The above stated problems are avoided in a fully Bayesian framework and now a days it’s being widely used for parameter estimation in complex psychometric IRT models. When comparing the fully Bayesian framework with the MML framework the following considerations play a role. First, a fully Bayesian procedure supports definition of a full probability model for quantifying uncertainty in statistical inferences (see, for instance, Gelman, Carlin, Stern, & Rubin, 2004, p. 3). This does involve the definition of priors, which creates some degree of bias, but this can be minimized using of non-informative priors. Second, estimates of model parameters that might otherwise be poorly determined by the data can be enhanced by imposing restrictions on these parameters via their prior distributions. However this can also be done in a Bayes modal framework, which is closely related to the MML framework (Mislevy, 1986). Baker (1998) has investigated the recovery of item parameter estimates using Gibbs sampling (Albert, 1992) and BILOG (Mislevy & Bock, 1989). The item parameter recovery characteristics were comparable for the largest dataset of 50 items and 500 examinees. However, for short tests and sample sizes the item parameter recovery characteristics of BILOG were superior to those of the Gibbs sampling approach.
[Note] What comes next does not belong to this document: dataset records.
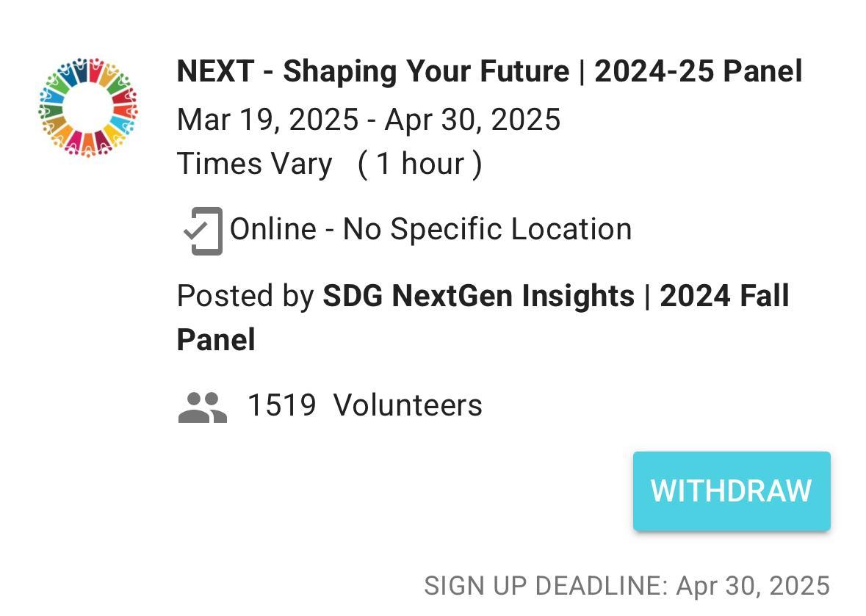Click the word Panel under Posted by
The width and height of the screenshot is (866, 616).
point(216,341)
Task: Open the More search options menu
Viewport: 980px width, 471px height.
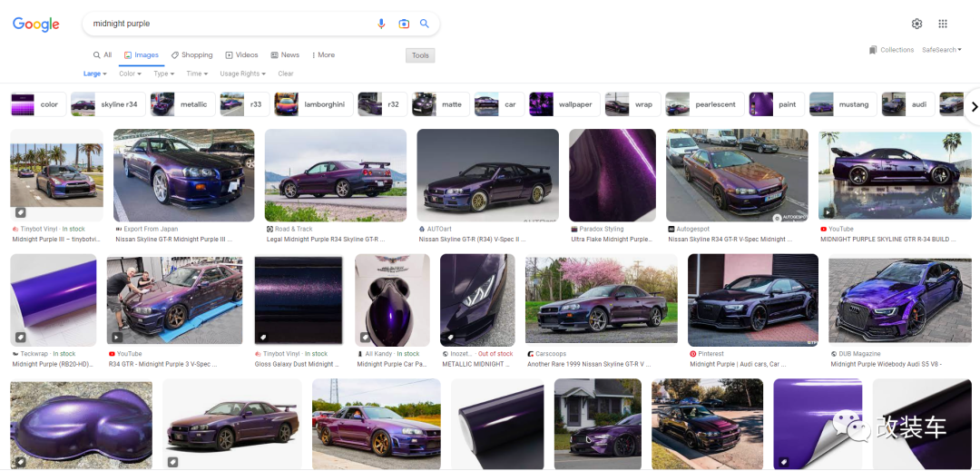Action: 323,55
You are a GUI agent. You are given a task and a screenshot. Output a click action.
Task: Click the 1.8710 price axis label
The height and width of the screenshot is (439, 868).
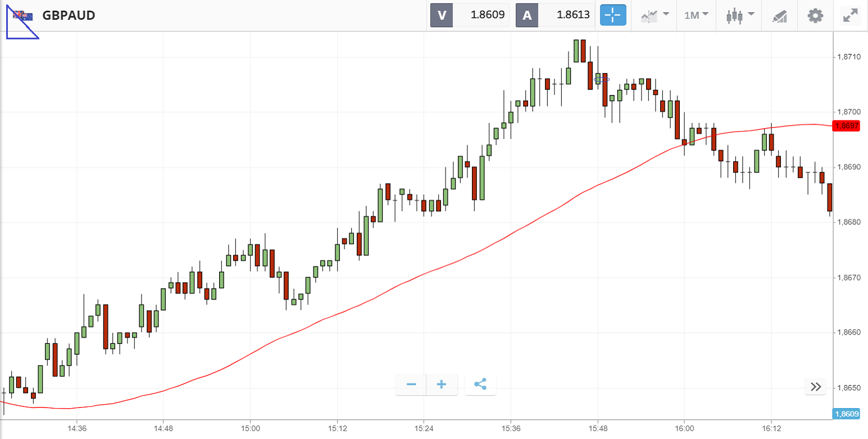pos(847,57)
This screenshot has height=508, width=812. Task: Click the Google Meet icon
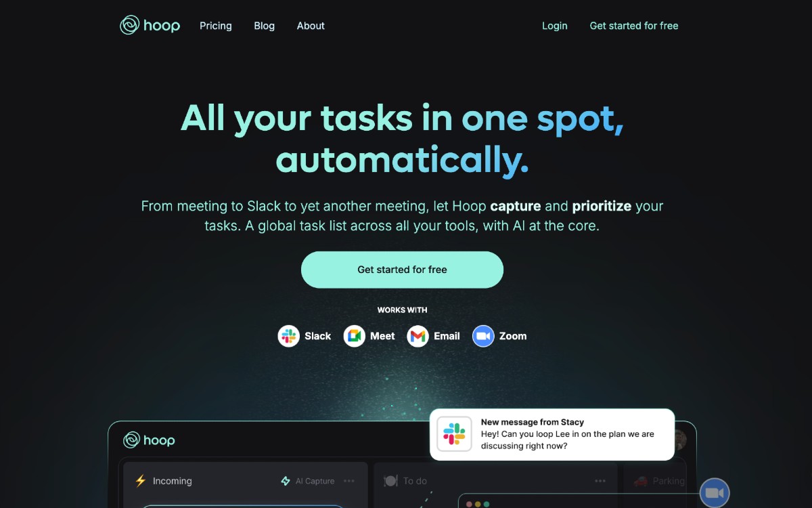(355, 336)
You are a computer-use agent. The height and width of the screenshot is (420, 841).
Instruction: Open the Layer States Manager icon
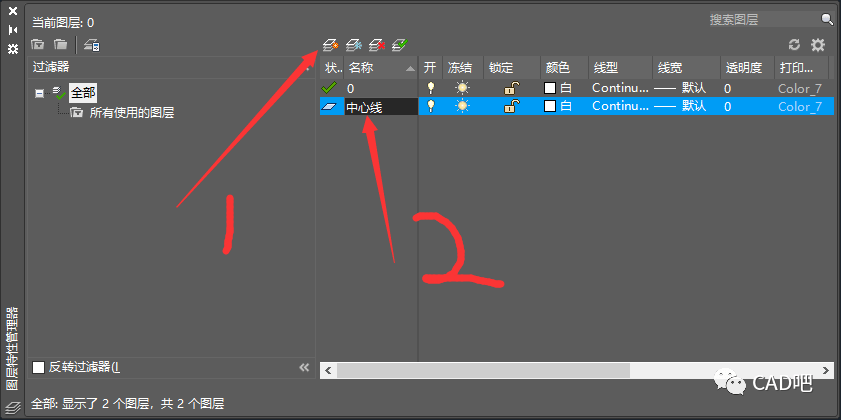click(91, 44)

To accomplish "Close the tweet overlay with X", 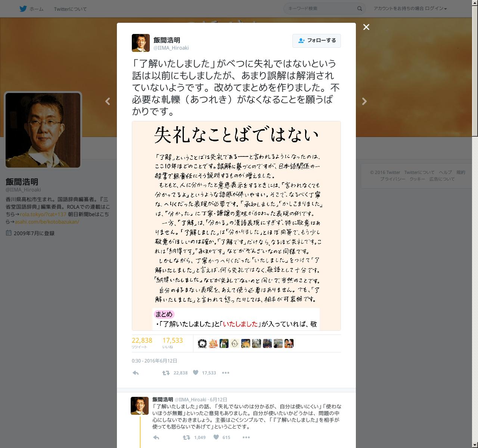I will pyautogui.click(x=366, y=27).
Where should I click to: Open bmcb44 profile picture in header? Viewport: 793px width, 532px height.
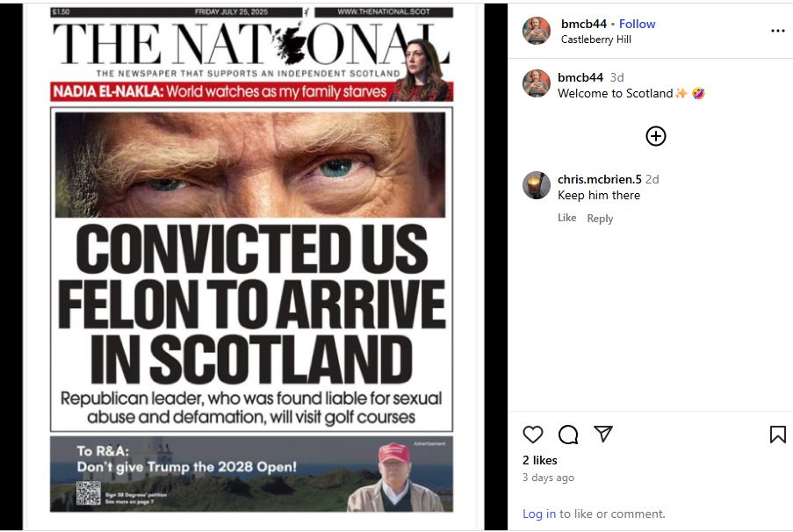tap(536, 31)
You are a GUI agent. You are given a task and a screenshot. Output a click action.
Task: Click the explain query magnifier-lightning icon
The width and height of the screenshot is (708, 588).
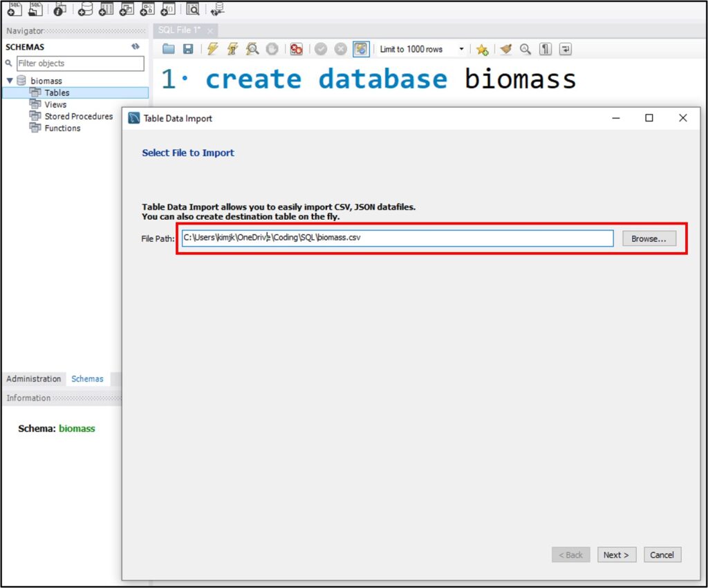click(252, 49)
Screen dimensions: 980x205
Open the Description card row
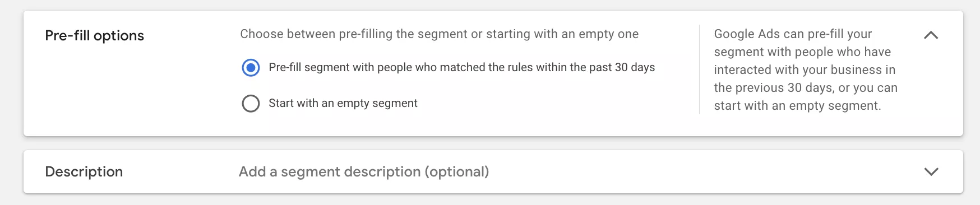pyautogui.click(x=493, y=171)
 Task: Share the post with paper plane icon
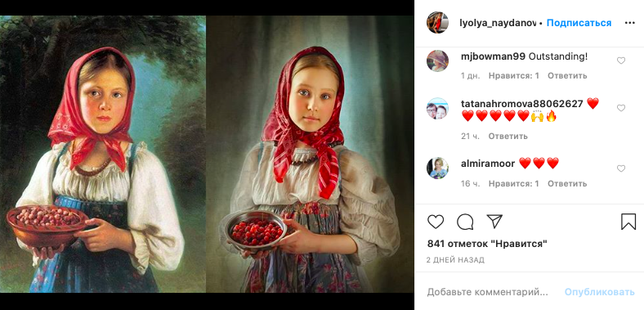tap(494, 221)
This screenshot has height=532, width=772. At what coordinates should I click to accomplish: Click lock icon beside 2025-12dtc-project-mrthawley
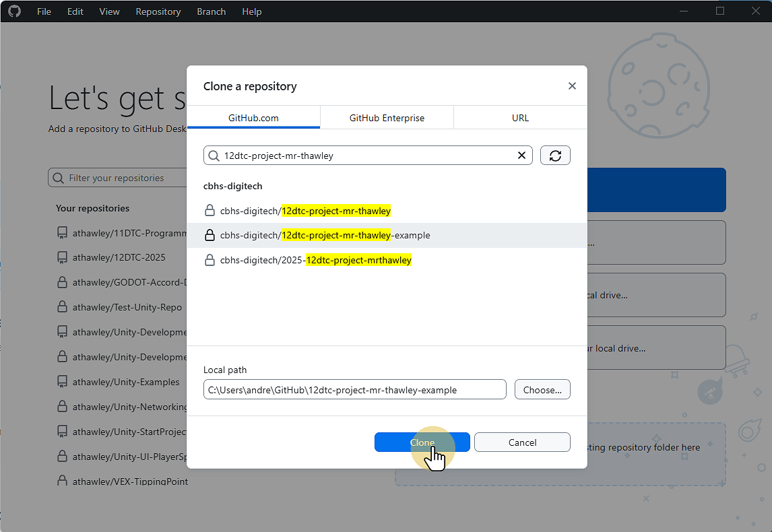coord(210,260)
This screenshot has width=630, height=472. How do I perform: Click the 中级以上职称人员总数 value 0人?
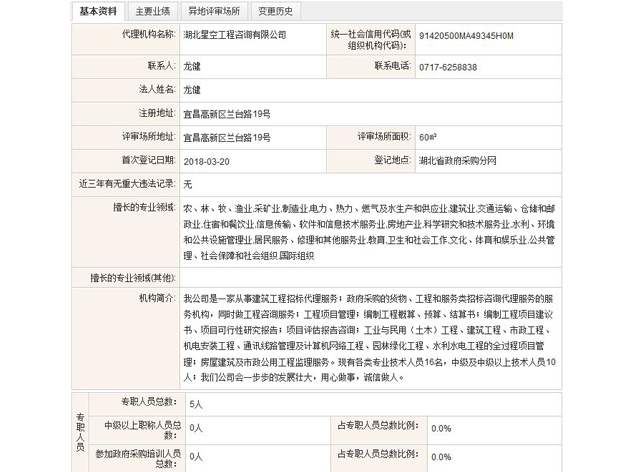[196, 427]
Recently Sinharay (2005), Sinharay, Johnson and Stern (2006) have applied a popular Bayesian approach posterior predictive checks (PPCs) for the assessment of model violations in unidimensioal IRT models. However, Bayarri and Berger (2000) have showed that PPCs also comes with problems due to twice use of data as a result PPP-values were conservative (i.e., often failed to detect model misfit) and inadequate behavior of posterior p-value. One of the research questions was to compare the frequentist procedures (LM test) and Bayesian procedures (PPCs) for evaluating of item fit in IRT models.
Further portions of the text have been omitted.